INDIANAPOLIS – A reminder won’t be necessary, but nonetheless will be staring at the Indianapolis Colts from the opposing sideline Sunday at Chicago’s Soldier Field.
Keep your foot on the pedal. Don’t ease up. It’s a 60-minute game.
Clichés? Of course.
Frank Reich insisted he hasn’t talked to his team about the Chicago Bears’ proclivity for dramatic fourth-quarter closing kicks, but added defensive coordinator Matt Eberflus has mentioned it during meetings.
“They’ve been informed of that,’’ Reich said Friday on a Zoom conference call. “Flus and the guys have done a good job.’’
While a point of emphasis during the week considering the Bears have rallied from double-digit deficits in two of their first three games – 17- and 16-point trailers at Detroit and Atlanta, respectively – the Colts always take the approach it’s never over till it’s over.
“Our guys are pretty wired in that no matter the situation, our mindset’s always going to be the same,’’ Reich said. “It’s one play at a time, re-setting after every play, focus for each play, understanding the situation and never letting our guard down.’’
That includes on offense when the approach must be no lead’s safe. Ask the Lions and Falcons.
Detroit led 23-6 in the opener only to yield 21 unanswered fourth-quarter points and fall 27-21. After getting little accomplished in the first three quarters, Mitchell Trubisky delivered three touchdown passes in the final 13:39.
Last Sunday at Atlanta, the Falcons were on cruise control and Trubisky had been benched. They saw their 26-10 cushion with less than 7 minutes remaining go Poof! as backup QB Nick Foles tossed TD passes to Jimmy Graham, Allen Robinson and Anthony Miller. The Bears again escaped, this time 30-26.
Unwilling to stick with Trubisky and his uneven performance, coach Matt Nagy has decided to put the Bears’ offense in Foles’ hands.
Consider the incredibly lopsided split in the Bears’ scoring: 33 points in the first three quarters, 41 in the fourth quarter. They’ve generated three TDs, punted 11 times and suffered three interceptions on 24 possessions in the first three quarters, but cleaned that up with six TDs on eight fourth-quarter possessions, excluding one kneel down.
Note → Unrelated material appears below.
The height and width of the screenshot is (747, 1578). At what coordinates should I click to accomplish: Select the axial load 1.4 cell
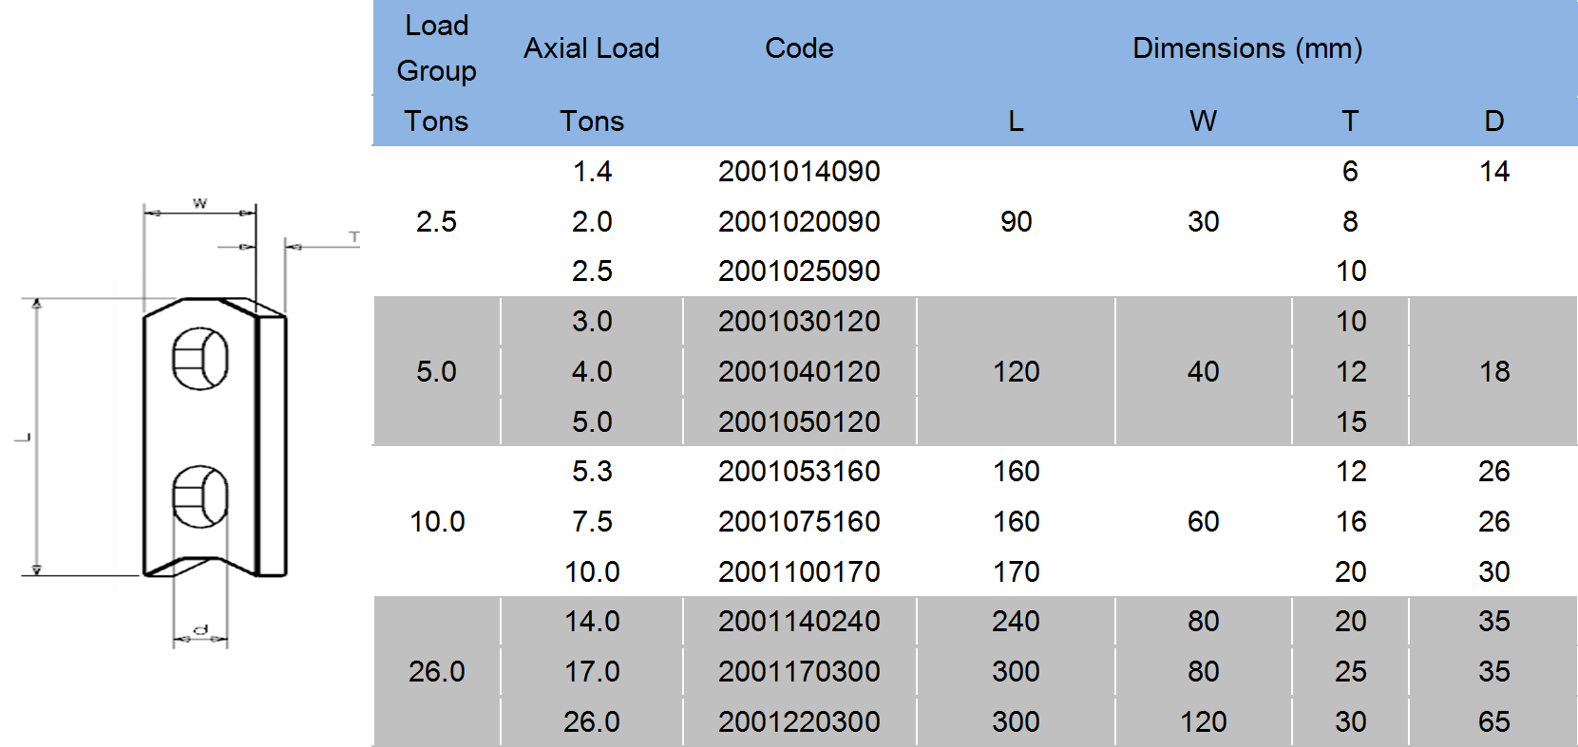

For perspective, consider the Bears scored 55 points in the fourth quarter in 2019. All season.
“You see the urgency that they play with in the fourth quarter, but they play with that intensity throughout the game,’’ safety Khari Willis said. “The fourth quarter has kind of been where they’ve picked it up and kind of gotten over the hump and maybe dodged some bullets.
“More so than just the fourth quarter, I think we’ve gotta come out ready to play because (the Bears) will.’’
Reich is one of the NFL’s more aggressive coaches/play callers, and the presence of the resilient Bears won’t alter his approach.
“I can honestly tell you that for me, my foot is always down,’’ he said. “I might call the game differently on offense depending on the situation and depending on the feel, but it’s just engrained in my brain from a very young age – probably the way my dad was as a coach and ingrained it into me – that you never let your guard down, no matter what the score is, until that final whistle is blown.
“I sure hope that is engrained in this team that we never let our guard down no matter what.’’
T.J. Carrie ruled out
Two Colts have been ruled out of the game. Cornerback T.J. Carrie won’t play after suffering a hamstring injury in Thursday’s practice while rookie wideout Michael Pittman Jr. still is recovering after undergoing a procedure late Sunday to address a compartment syndrome issue with his right leg.
Carrie’s absence will be lessened by the return of corner Rock Ya-Sin. He missed the last two games with a non-football-related stomach issue.
“He’s good to go,’’ Reich said.
Tight end Trey Burton (calf) and defensive tackle Sheldon Day (knee) remain on the injured reserve list, but are eligible to return for the Bears game. Day practiced all week while Burton was held out of Friday’s work after practicing the previous two days.
“(Burton) did pretty well the last couple of days,’’ Reich said. “Just thought physically for him it was the right thing to do to not be up today.’’
Burton should be eager to make his first appearance as a Colt against the team that released him during the offseason.
Considering the conservative approach the Colts take with players who’ve missed time with injuries or been in rehab mode, it would seem a longshot for Day, a Warren Central H.S. product, to be added to the active roster before the game. He had a knee procedure that forced him to miss all of training camp.